Frühstückten in einer Bar. Leider gab es nur besonders süße Croissant, Wolfgang schüttelte sich, Jamòn (Schinken) schmeckte eben anders. Kauften Bustickets für unglaubliche 1,81 € pro Person. Der Bus fuhr erst um 10.45 Uhr. Gegenüber der Bushaltestelle gab es einen Park, wo wir uns auf eine Bank setzten und unsere Notizbücher (ich mit den ersten und letzten Zeilen) bearbeiteten. Die Sonne schien, eine gute Gelegenheit unsere noch nassen Bekleidungsstücke(außer den Höschen, die waren zum Glück trocken) auf der Bank auszubreiten, um sie vielleicht doch noch trocken zu bekommen.

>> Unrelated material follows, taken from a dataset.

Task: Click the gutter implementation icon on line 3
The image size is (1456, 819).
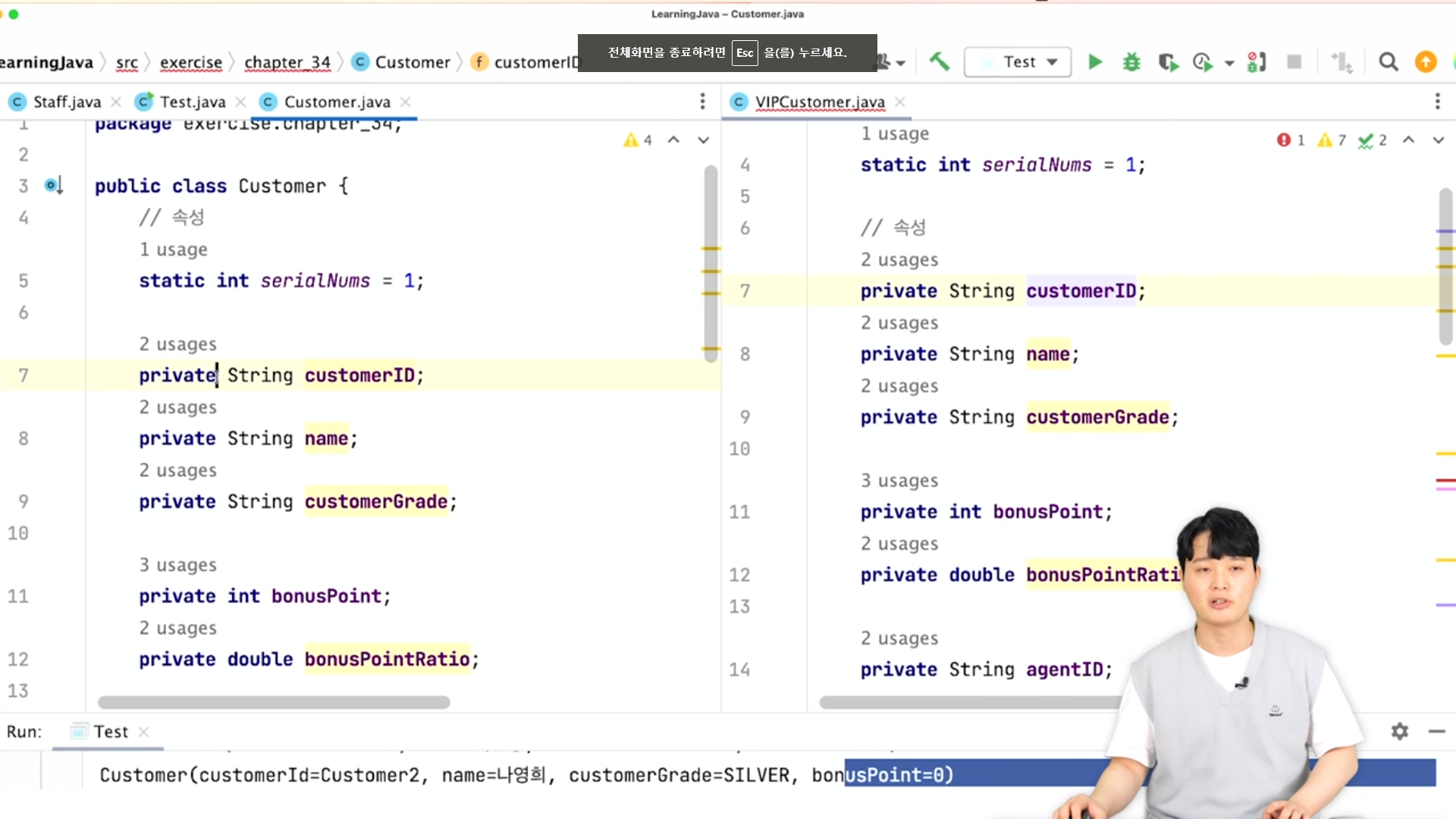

Der Weg kann ja so entspannend sein!

Zwei Bänke neben uns las eine ältere Frau ein Buch, durch Drehen in alle Richtungen bot sie Ihren Körper den Sonnenstrahlen zum Wärmen an. Man spürte den Genuss, den sie dabei empfand. Ihr Mann dachte bestimmt, sie ist nur einkaufen gegangen.

Es ist kaum möglich, hier in den falschen Bus einzusteigen. Jedes Ticket wird beim Einsteigen kontrolliert. Auf dem Ticket stehen der Zielort, die Busnummer, die Abfahrtszeit und auch eine Platznummer. Das hatten wir nach einer halben Stunde im Bus von Bilbao – Pamplona entdeckt. Wir wunderten uns, wieso schauten alle beim Einsteigen so intensiv erst auf ihr Ticket, betrachteten das Fenster und setzten sich erst dann? Na suppa, auf dem Ticket waren die Platznummern, die auch am Fenster angeschlagen waren. Ganz leise nahmen wir dann unsere richtigen Plätze ein.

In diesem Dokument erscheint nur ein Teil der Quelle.